Julia Preston writes in the New Duranty:

WATERLOO, Iowa — In 23 years as a certified Spanish interpreter for federal courts, Erik Camayd-Freixas has spoken up in criminal trials many times, but the words he uttered were rarely his own.

Then he was summoned here by court officials to translate in the hearings for nearly 400 illegal immigrant workers arrested in a raid on May 12 at a meatpacking plant. Since then, Mr. Camayd-Freixas, a professor of Spanish at Florida International University, has taken the unusual step of breaking the code of confidentiality among legal interpreters about their work.

In a 14-page essay he circulated among two dozen other interpreters who worked here, Professor Camayd-Freixas wrote that the immigrant defendants whose words he translated, most of them villagers from Guatemala, did not fully understand the criminal charges they were facing or the rights most of them had waived.

In the essay and an interview, Professor Camayd-Freixas said he was taken aback by the rapid pace of the proceedings and the pressure prosecutors brought to bear on the defendants and their lawyers by pressing criminal charges instead of deporting the workers immediately for immigration violations.

He said defense lawyers had little time or privacy to meet with their court-assigned clients in the first hectic days after the raid. Most of the Guatemalans could not read or write, he said. Most did not understand that they were in criminal court.

“The questions they asked showed they did not understand what was going on,” Professor Camayd-Freixas said in the interview. “The great majority were under the impression they were there because of being illegal in the country, not because of Social Security fraud.”...

In plea agreements offered by Mr. Dummermuth, the immigrants could plead guilty to a document fraud charge and serve five months in prison. Otherwise, prosecutors would try them on more serious identity theft charges carrying a mandatory sentence of two years. In any scenario, even if they were acquitted, the immigrants would eventually be deported....

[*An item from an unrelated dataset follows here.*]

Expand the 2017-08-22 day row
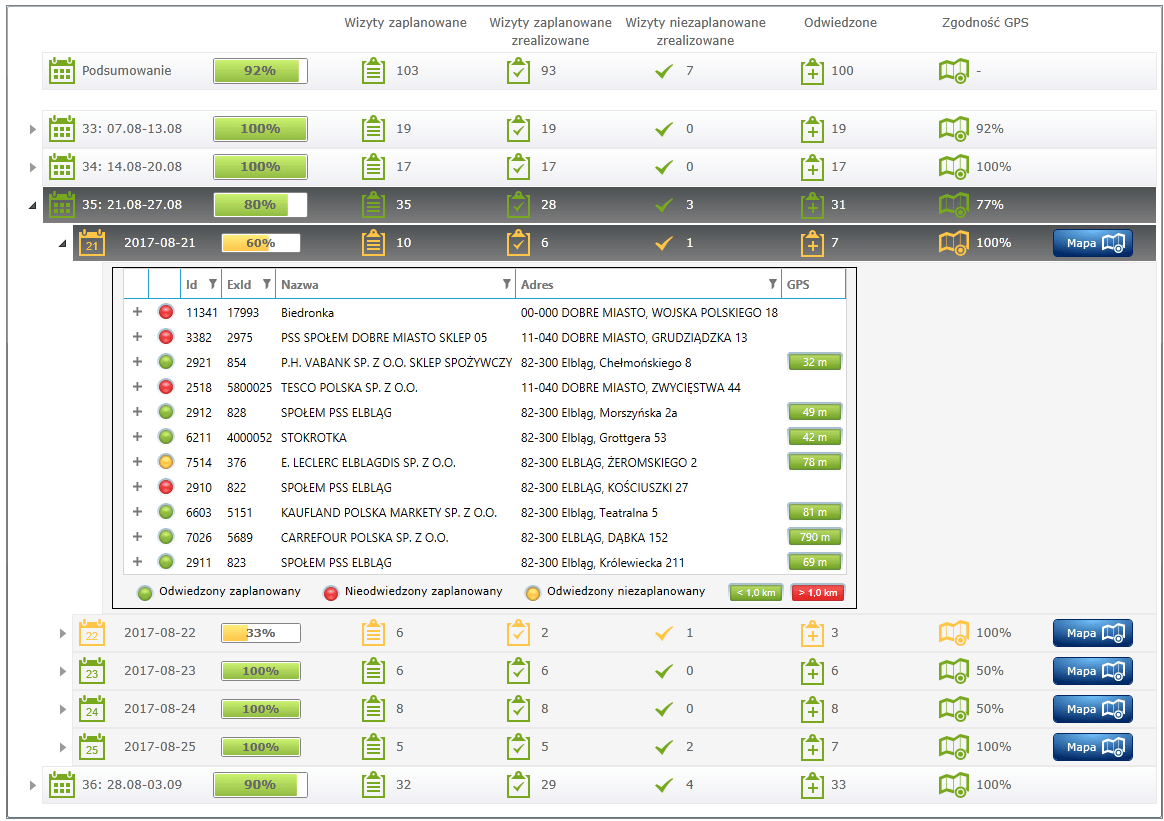(x=63, y=634)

I'm at a bit of a loss to figure out why this is a story. Does anyone think if they smuggled themselves into Guatamala illegally and then were caught with forged identity papers that the Guatamalan government would give you a lawyer and a translator, a speedy trial, a mere five months in a decent prison where you were well-fed, and then pay to send you all the way back to America?  And what about American citizens committing identity fraud? More than five months? And what if you do something less serious, like fudge on your income to the IRS?  The U.S. government will come down on you like a ton of bricks.

What exactly is so terrible about the working of American justice in this case?

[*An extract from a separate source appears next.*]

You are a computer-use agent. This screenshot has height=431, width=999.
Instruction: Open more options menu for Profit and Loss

Posted on 7:44 AM by Rebecca Bynum
Comments
11 Jul 2008
Artemis Gordon Glidden

I had the occasion to go before the court for a mere speeding ticket recently.  When it was finally my turn, it was a blurred whirlwind of "If you change your plea from 'Guilty' to 'No Contest' I'll bump the misdemeanor 428.6 down to a infraction and drop the 629.2a".  Me: "Ummm, ooookaaaay."

To any people in the legal profession reading NER, it may seem trivial.  I had no idea of the ramifications of what was proposed and agreed to.  The courts are hard to understand, and not just by Guatamalan illegal immigrants.  They are not set up for the edification of the defendant, they're set up to run efficiently and smoothly, so they've developed their own shorthand lexicon.

We're supposed to feel sympathy because they thought they were being prosecuted for illegally entering the country, when in fact they were being prosecuted for Social Security fraud?  But they did both.*  No wonder they got confused.

*Allegedly, since we have a presumption of innocence.



11 Jul 2008
Send an emailRebecca Bynum
That's my experience too. Nobody gets time to go home and research the whole situation - they give the defendant the offer 2 minutes before he goes before the judge. Take it or leave it.